Am I An Independent Contractor or Employee?
An increasingly common question is whether a person working for a particular company is an employee or an independent contractor. While the answer to the question will always be dependent on each specific situation, in general, when the person works full-time and exclusively for a single company, the person is often an employee rather than an independent contractor.
Why is it important?
It is important to know if a person is actually an employee because an employee will be entitled to, among other things, minimum wages for all hours worked, overtime wages, rest periods, meal periods, and reimbursement for expenses. Employees may also be entitled to benefits with respect to workers’ compensation, unemployment, and disability insurance. Thus, an employee has far greater rights and protections than an independent contractor.
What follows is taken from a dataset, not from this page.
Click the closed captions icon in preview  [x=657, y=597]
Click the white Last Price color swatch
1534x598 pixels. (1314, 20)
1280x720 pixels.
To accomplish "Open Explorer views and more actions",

What is an independent contractor?
There is no exact definition of an independent contractor. Instead, Courts look at a number of different factors to determine whether a person qualifies as an independent contractor or employee. Very simply, an independent contractor is a person who works for a company on a project basis, and has freedom over how and when to perform work. For example, an insurance company might hire a contractor to design and install a computer network. The independent contractor would design the network (subject to the insurance company’s approval) and then build the network at his discretion consistent with his approved designs. Here, an independent contractor would perform the job, but would also be free to perform work for other companies as the person saw fit. In contrast, an employee would be a person who was required to work specified hours, was under the direction and control of the company at all times, and continued to work solely for the company.
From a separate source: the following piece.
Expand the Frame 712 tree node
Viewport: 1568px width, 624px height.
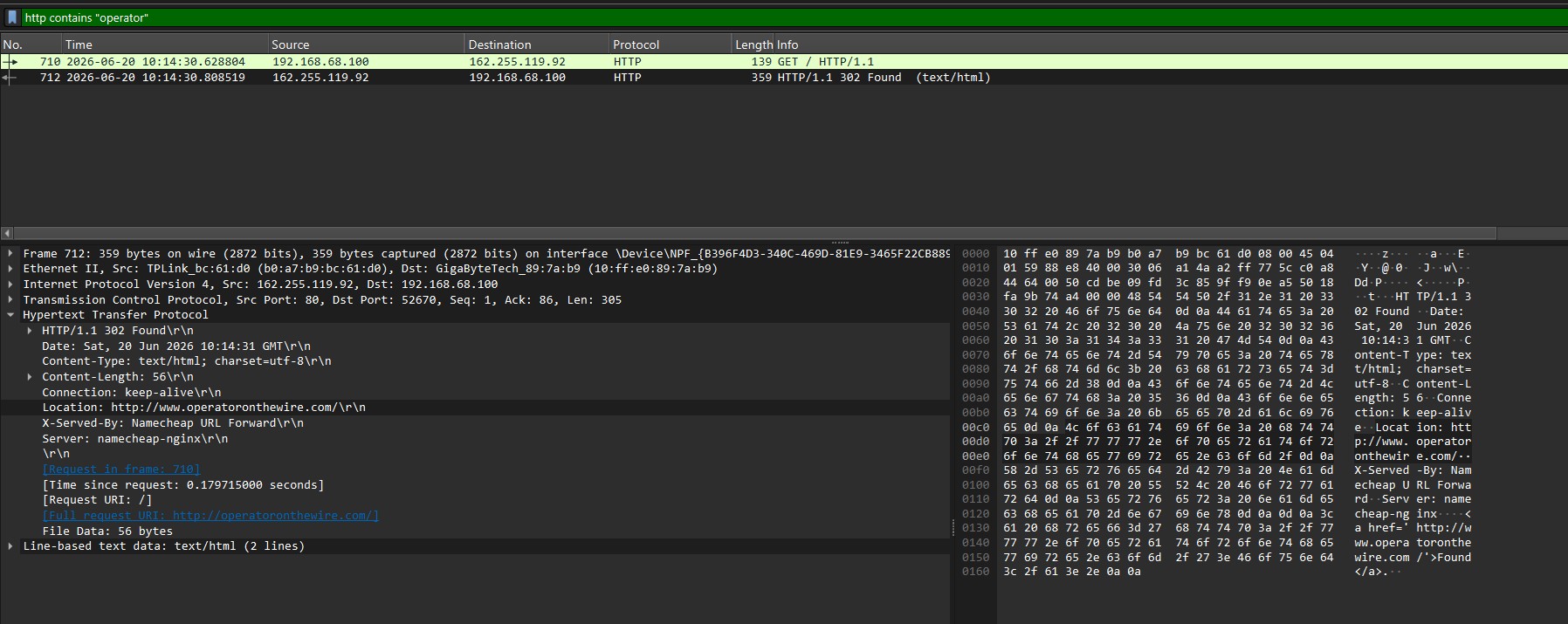(10, 254)
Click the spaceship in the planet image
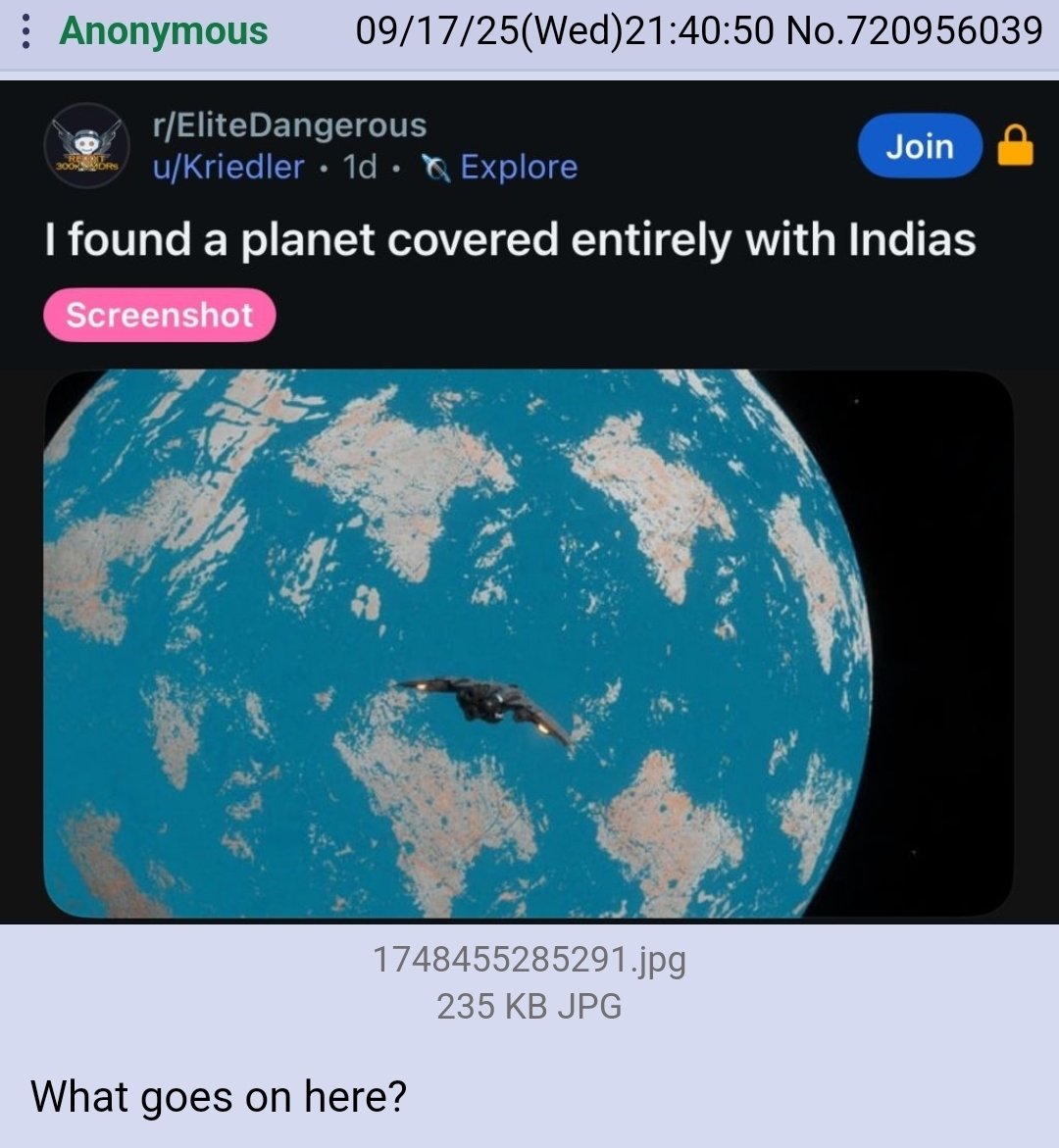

Other factors considered by Courts include: (1) whether the person performing services is engaged in an occupation or business different from that of the employer; (2) whether the work is a part of the regular business of the alleged employer; (3) whether the employer or the worker supplies the tools and the place for the work; (4) the alleged employee’s investment in the equipment or materials required by the task; (5) whether the service rendered requires a special skill; (6) the kind of occupation; (7) the person’s opportunity for profit or loss depending on their managerial skill; (8) the length of time for which the services are to be performed; (9) the degree of permanence of the working relationship; (10) the method of payment, whether by time or by the job; and (11) whether or not the parties believe they are creating an employer-employee relationship.